Copy the records below in full and leave every image out of the copy.

- Opening Delimiter -

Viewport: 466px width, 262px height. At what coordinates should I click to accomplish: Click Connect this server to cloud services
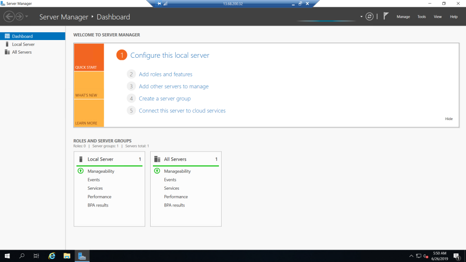click(182, 111)
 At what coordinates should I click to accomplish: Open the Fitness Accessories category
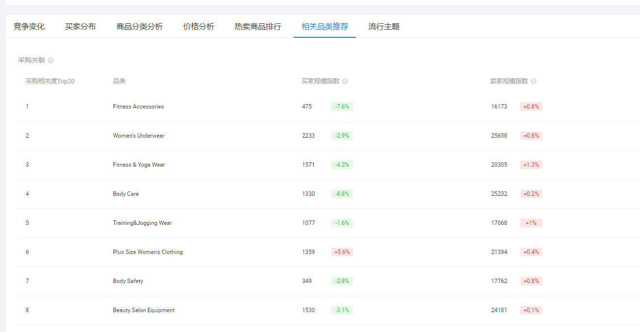point(137,106)
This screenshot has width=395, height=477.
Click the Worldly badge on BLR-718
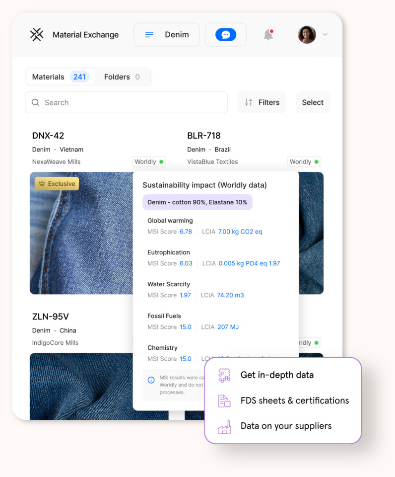(x=304, y=162)
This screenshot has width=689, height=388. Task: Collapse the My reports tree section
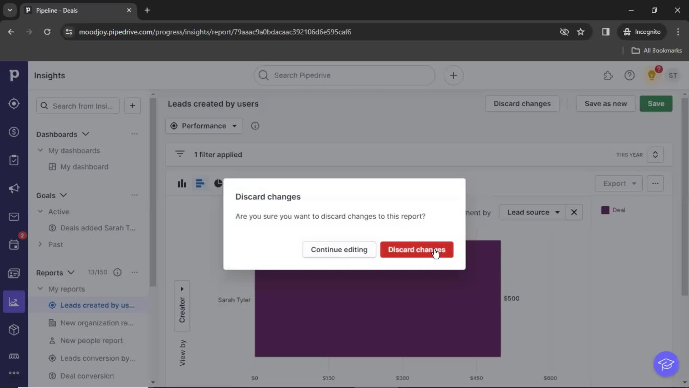click(x=40, y=289)
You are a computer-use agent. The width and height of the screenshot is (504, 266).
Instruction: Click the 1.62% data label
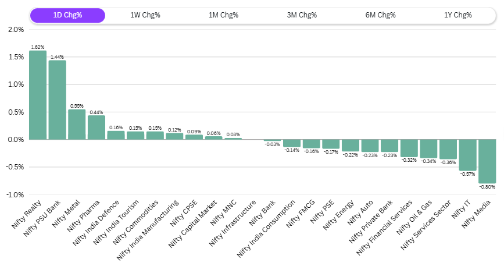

- Closing Delimiter -

§ Solution for this exercise:
Viewport: 466px width, 262px height. At what coordinates should I click to accomplish: Click Connect this server to cloud services
click(182, 111)
 At what coordinates should I click to accomplish: Open the Fitness Accessories category
point(137,106)
This screenshot has width=395, height=477.
Click the Worldly badge on BLR-718
(x=304, y=162)
This screenshot has width=689, height=388. Task: Collapse the My reports tree section
click(x=40, y=289)
You are a computer-use agent. The width and height of the screenshot is (504, 266).
Instruction: Click the 1.62% data label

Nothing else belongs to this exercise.